┌────────

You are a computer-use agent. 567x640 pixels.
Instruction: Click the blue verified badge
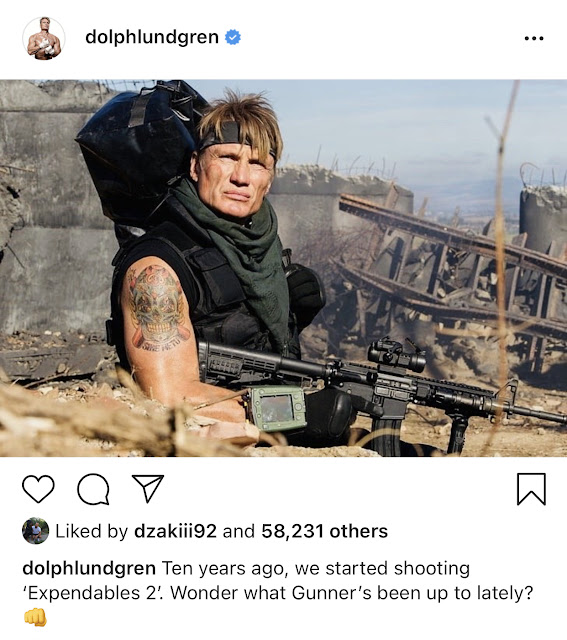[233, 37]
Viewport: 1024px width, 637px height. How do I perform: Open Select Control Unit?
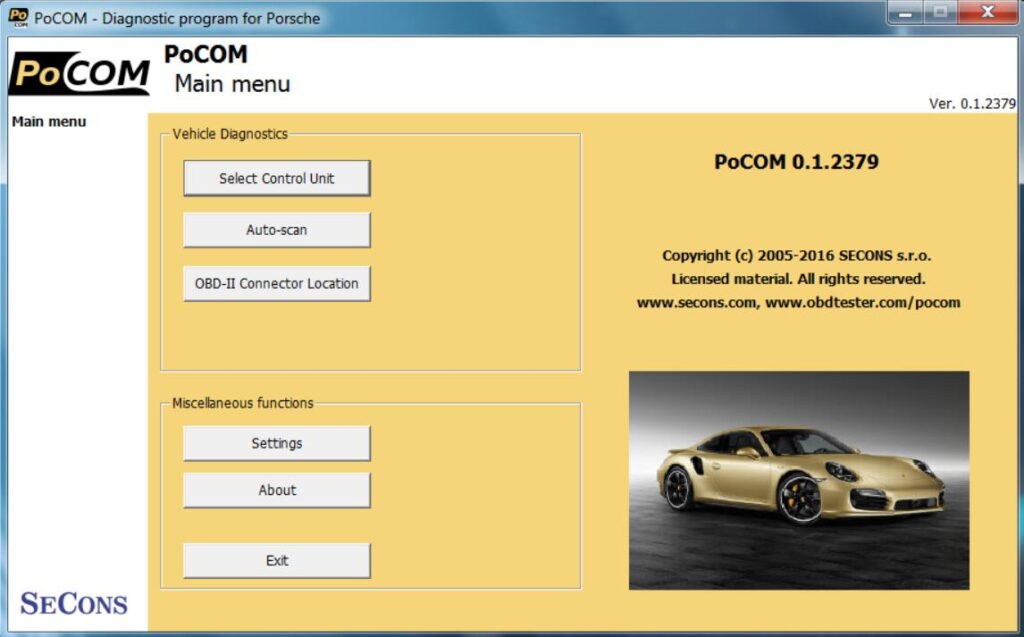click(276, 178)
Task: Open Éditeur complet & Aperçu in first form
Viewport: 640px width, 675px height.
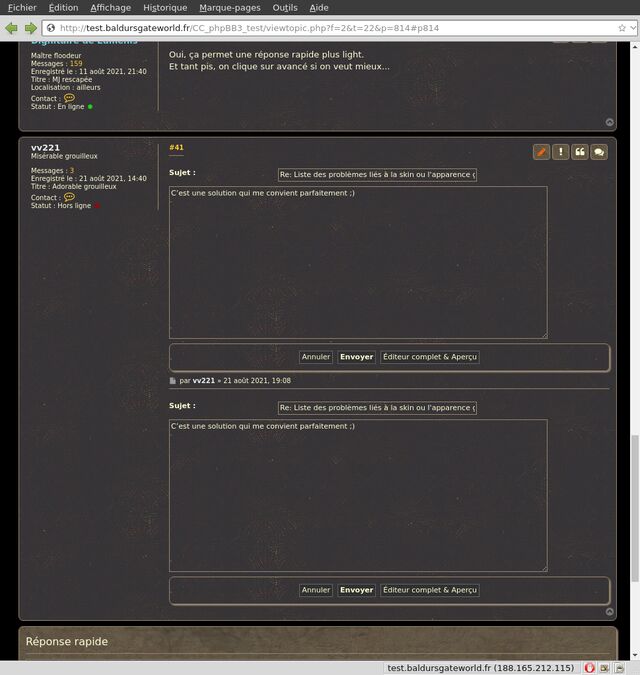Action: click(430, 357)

└────────

(Action item):
Skip the pictures. Restate everything else in the records word for word.

(Written response):
You are a computer-use agent. 567x640 pixels.
Instruction: Click the blue verified badge
[233, 37]
Viewport: 1024px width, 637px height. How do I perform: Open Select Control Unit?
click(276, 178)
Task: Open Éditeur complet & Aperçu in first form
Viewport: 640px width, 675px height.
Action: click(430, 357)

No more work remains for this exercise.